▶ 設問
[1] 一乗寺に関する本文に基づき、次の問いに答えてください。
(a) 一乗寺の国宝は何と何ですか。
(b) 本堂はいつの時代に再建されたものですか。
(c) 本尊は何という仏像ですか。
[2] 一乗寺の寺宝を紹介する本文を、最後の文の後から書き進めてください。

▶ 本文
—————

何気ない風景とひとり言

寺社&石仏巡り、小さな旅、散策...ふと目に留まった何気ない風景...切り取って大切な想い出に!

一乗寺-(4) (加西)

2024年05月26日 | 寺社巡り-兵庫

【兵庫・加西市】一乗寺には7~8世紀造立の金銅仏や平安建築の三重塔など奈良・平安時代の寺宝が数多く残されていて、国宝や国指定重要文化財が数多くある。 国宝としては「絹本著色聖徳太子及び天台高僧像10幅」と「三重塔」で、いずれも平安時代のもの。 重要文化財の建物としては、江戸時代初期再建の本堂の他、鎮守社の護法堂、妙見堂、弁天堂がある。 その他、飛鳥時代末~ 奈良時代初(7世紀後半)の金銅仏である本尊の聖観音菩薩立像や石造五輪塔が重要文化財に指定されている。

—————

テキストや要素の位置を特定するための項目
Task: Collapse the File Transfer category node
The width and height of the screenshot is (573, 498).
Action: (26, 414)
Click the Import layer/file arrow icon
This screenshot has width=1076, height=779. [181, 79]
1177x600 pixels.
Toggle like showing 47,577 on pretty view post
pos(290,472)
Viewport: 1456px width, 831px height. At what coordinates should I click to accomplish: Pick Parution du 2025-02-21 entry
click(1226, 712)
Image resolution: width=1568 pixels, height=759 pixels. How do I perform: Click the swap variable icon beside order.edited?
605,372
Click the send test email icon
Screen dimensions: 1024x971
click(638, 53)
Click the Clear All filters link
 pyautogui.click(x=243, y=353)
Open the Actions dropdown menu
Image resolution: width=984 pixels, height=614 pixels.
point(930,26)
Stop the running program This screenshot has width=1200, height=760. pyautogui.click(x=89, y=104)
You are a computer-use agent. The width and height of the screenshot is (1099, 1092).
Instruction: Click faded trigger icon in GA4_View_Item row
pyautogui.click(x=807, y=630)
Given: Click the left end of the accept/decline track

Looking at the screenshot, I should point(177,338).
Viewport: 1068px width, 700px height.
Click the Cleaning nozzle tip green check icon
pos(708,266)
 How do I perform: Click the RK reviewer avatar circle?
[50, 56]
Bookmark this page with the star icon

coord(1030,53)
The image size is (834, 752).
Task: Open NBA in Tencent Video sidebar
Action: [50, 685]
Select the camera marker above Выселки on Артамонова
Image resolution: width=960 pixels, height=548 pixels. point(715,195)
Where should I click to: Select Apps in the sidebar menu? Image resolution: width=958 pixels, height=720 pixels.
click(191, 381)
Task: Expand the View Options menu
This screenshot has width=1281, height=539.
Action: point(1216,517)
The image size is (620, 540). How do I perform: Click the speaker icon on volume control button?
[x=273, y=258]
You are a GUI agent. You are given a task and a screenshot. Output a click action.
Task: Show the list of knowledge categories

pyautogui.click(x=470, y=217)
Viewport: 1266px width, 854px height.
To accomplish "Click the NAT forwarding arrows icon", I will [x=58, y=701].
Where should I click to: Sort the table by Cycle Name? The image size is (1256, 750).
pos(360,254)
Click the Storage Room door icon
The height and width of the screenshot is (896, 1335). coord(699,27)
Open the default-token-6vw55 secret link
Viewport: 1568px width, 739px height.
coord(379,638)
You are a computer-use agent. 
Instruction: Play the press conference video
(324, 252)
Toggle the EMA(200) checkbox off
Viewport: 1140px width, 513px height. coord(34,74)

—————

▶ 解答
[1]
(a) 「絹本著色聖徳太子及び天台高僧像10幅」と「三重塔」です。
(b) 江戸時代初期です。
(c) 聖観音菩薩立像です。

[2]
★本堂後方の境内に4棟の御堂が建つ。 西側の山裾に並んで建つ檜皮葺の2棟は、いずれも室町時代建立の三間社流造り妙見堂と一間社隅木入春日造りの弁天堂。 いずれも風情を色濃く残す雰囲気で、悠久の時を感じさせる御堂だ。 少し本堂寄りの傾斜地に、仏法守護神で北方世界を守護する毘沙門天を祀る一間社春日造り檜皮葺の護法堂が鎮座しているが、さらに古い鎌倉時代の建立だ。

△本堂(金堂)裏手の山裾の境内に鎮座する右から妙見堂、弁天堂そして行者堂

△南面で鎮座する檜皮葺屋根の弁天堂(左)と妙見堂(右)(いずれも国指定重要文化財)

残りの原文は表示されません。